▶ _Your task_: Go through the entries below and write each one out exactly.

Source records

○ ○ ○ ○ ○

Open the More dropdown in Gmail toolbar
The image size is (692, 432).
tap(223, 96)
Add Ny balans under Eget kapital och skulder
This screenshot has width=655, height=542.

○ ○ ○ ○ ○

▶ _Expected answer_:
Open the More dropdown in Gmail toolbar
The image size is (692, 432).
tap(223, 96)
Add Ny balans under Eget kapital och skulder
This screenshot has width=655, height=542.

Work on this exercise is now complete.